In an immunoassay, immobilizing protein to targeted sites without non-specific binding is critical. SAM was employed to reduce the random orientation of antibodies attaching to the surface. Findings indicated that the presence of SAM on the gold electrode increased the binding of the antibody to the surface, and therefore, sensor sensitivity was increased.

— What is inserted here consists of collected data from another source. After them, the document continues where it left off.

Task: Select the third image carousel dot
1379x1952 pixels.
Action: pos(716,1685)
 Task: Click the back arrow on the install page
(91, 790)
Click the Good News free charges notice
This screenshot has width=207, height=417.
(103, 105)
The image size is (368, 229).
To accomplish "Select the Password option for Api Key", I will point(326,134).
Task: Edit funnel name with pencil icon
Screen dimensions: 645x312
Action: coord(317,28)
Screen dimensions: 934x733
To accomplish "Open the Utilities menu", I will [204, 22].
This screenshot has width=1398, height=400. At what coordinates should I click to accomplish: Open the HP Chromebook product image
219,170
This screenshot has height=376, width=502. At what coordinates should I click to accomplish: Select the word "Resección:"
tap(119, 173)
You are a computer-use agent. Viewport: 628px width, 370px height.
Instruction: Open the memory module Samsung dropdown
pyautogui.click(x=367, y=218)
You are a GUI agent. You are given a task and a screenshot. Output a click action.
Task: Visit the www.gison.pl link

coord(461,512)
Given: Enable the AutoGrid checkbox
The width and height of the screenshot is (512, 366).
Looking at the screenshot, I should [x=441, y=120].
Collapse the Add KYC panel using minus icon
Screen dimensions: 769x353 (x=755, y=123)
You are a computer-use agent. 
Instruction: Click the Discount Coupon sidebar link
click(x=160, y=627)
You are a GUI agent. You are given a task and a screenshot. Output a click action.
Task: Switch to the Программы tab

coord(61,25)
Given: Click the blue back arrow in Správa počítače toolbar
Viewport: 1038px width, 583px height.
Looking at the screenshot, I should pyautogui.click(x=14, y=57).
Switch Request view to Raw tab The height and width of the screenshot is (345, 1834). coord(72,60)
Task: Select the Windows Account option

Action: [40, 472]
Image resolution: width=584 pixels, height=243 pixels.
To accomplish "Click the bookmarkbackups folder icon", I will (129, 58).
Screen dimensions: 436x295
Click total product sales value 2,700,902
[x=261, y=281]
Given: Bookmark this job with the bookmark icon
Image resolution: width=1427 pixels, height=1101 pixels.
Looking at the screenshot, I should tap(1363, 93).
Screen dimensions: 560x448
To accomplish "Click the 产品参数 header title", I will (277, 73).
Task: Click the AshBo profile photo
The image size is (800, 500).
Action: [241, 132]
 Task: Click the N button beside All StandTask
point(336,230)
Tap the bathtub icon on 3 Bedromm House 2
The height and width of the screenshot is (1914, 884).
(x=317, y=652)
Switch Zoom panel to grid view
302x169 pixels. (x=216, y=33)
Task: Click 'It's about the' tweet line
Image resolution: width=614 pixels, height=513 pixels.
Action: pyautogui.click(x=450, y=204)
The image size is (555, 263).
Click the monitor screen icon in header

It was observed that the electrode became more insulated after the immersion of EDC/NHS and BSA-Aroclor 1254 coating conjugate. Overall, the developed chip showed good performance and stability and could be utilized for detection of PCB compounds using the proposed electrochemical immunosensor. This immunosensor could be used in conjunction with a portable device, allowing for in-field measurements. Moreover, much more work could be carried out to improve the commercialization of the described technique, such as minimizing the number of stages for the assay and the incubation time. In addition, further study could seek to increase the sensitivity and performance of the individual sensor measurements. This would also reduce the steps required for immunoassay testing in the field. Therefore, the integration into a real-time portable lab-on-a-chip solution could represent a future platform for monitoring organic pollution such as PCBs in the environment and avoid costly and non-efficient analysis of the samples in dedicated laboratories.